My question is not how to open a .csv file, detect which rows I want to omit, and write a new .csv file with my desired lines. I'm already doing that successfully:
def sanitize(filepath): #Removes header information, leaving only column names and data. Outputs "sanitized" file.
with open(filepath) as unsan, open(dirname + "/" + newname + '.csv', 'w', newline='') as san:
writer = csv.writer(san)
line_count = 0
headingrow = 0
datarow = 0
safety = 1
for row in csv.reader(unsan, delimiter=','):
#Detect data start
if "DATA START" in str(row):
safety = 0
headingrow = line_count + 1
datarow = line_count + 4
#Detect data end
if "DATA END" in str(row):
safety = 1
#Write data
if safety == 0:
if line_count == headingrow or line_count >= datarow:
writer.writerow(row)
line_count += 1
I have .csv data files that are megabytes, sometimes gigabytes (up to 4Gb) in size. Out of 180,000 lines in each file, I only need to omit about 50 lines.
Example pseudo-data (rows I want to keep are indented):
[Header Start]
...48 lines of header data...
[Header End]
Blank Line
[Data Start]
Row with Column Names
Column Units
Column Variable Type
...180,000 lines of data...
I understand that I can't edit a .csv file as I iterate over it (Learned here:
How to Delete Rows CSV in python). Is there a quicker way to remove the header information from the file, like maybe writing the remaining 180,000 lines as a block instead of iterating through and writing each line?

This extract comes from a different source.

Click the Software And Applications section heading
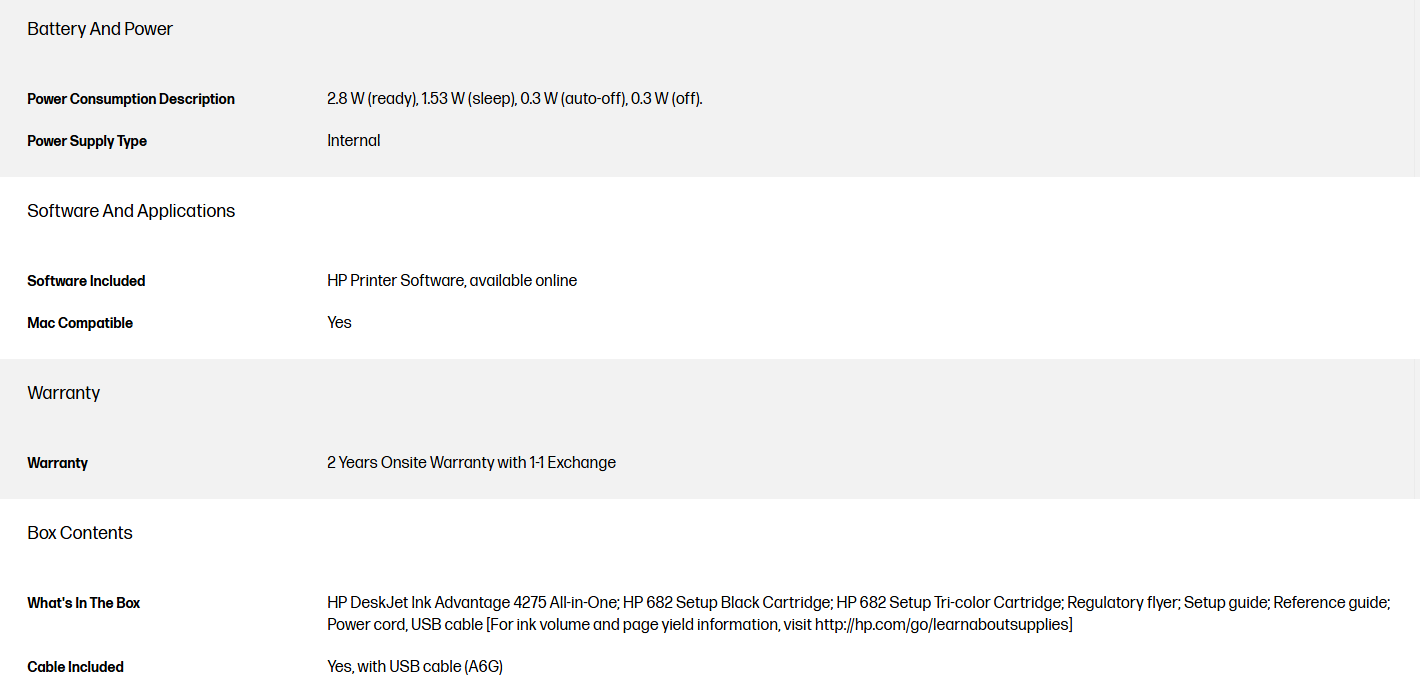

Maybe one solution would be to append all the data rows to a list of lists and then use writer.writerows(list of lists) instead of writing them one at a time (Batch editing of csv files with Python, https://docs.python.org/3/library/csv.html)? However, wouldn't that mean I'm loading essentially the whole file (up to 4Gb) into my RAM?
UPDATE:
I've got a pandas import working, but when I time it, it takes about twice as long as the code above. Specifically, the to_csv portion takes about 10s for a 26Mb file.
import csv, pandas as pd
filepath = r'input'
with open(filepath) as unsan:
line_count = 0
headingrow = 0
datarow = 0
safety = 1
row_count = sum(1 for row in csv.reader(unsan, delimiter=','))
for row in csv.reader(unsan, delimiter=','):
#Detect data start
if "DATA START" in str(row):
safety = 0
headingrow = line_count + 1
datarow = line_count + 4
#Write data
if safety == 0:
if line_count == headingrow:
colnames = row
line_count +=1
break
line_count += 1
badrows = [*range(0, 55, 1),row_count - 1]
df = pd.read_csv(filepath, names=[*colnames], skiprows=[*badrows], na_filter=False)
df.to_csv (r'output', index = None, header=True)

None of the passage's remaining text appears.